Copy every line from the records that holds the word "Given".

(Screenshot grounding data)
● ● ● ● ●

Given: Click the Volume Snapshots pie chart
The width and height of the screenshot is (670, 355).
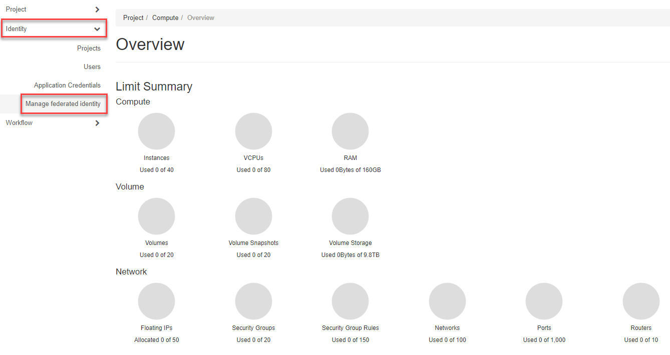Looking at the screenshot, I should point(253,217).
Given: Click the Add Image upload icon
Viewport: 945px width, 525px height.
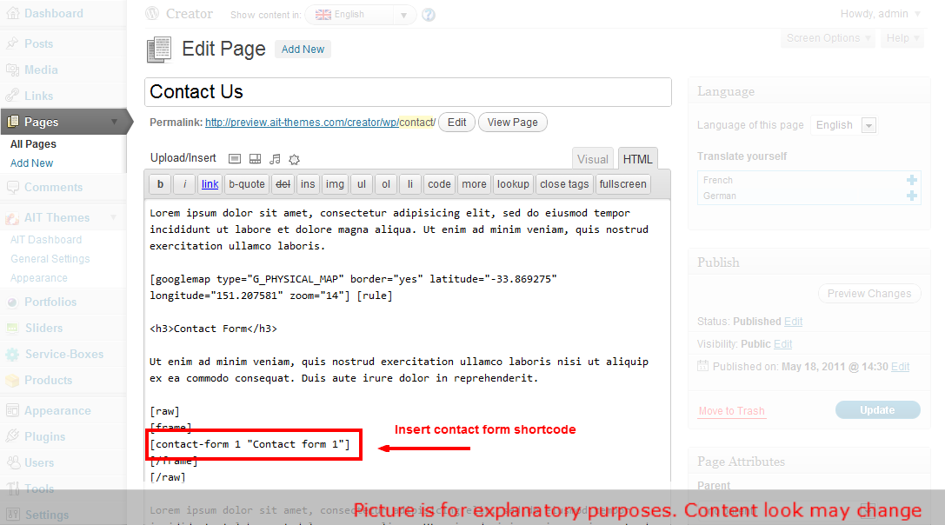Looking at the screenshot, I should click(234, 159).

● ● ● ● ●

# Solution to this task
Given: Click the Volume Snapshots pie chart
Given: Click the Add Image upload icon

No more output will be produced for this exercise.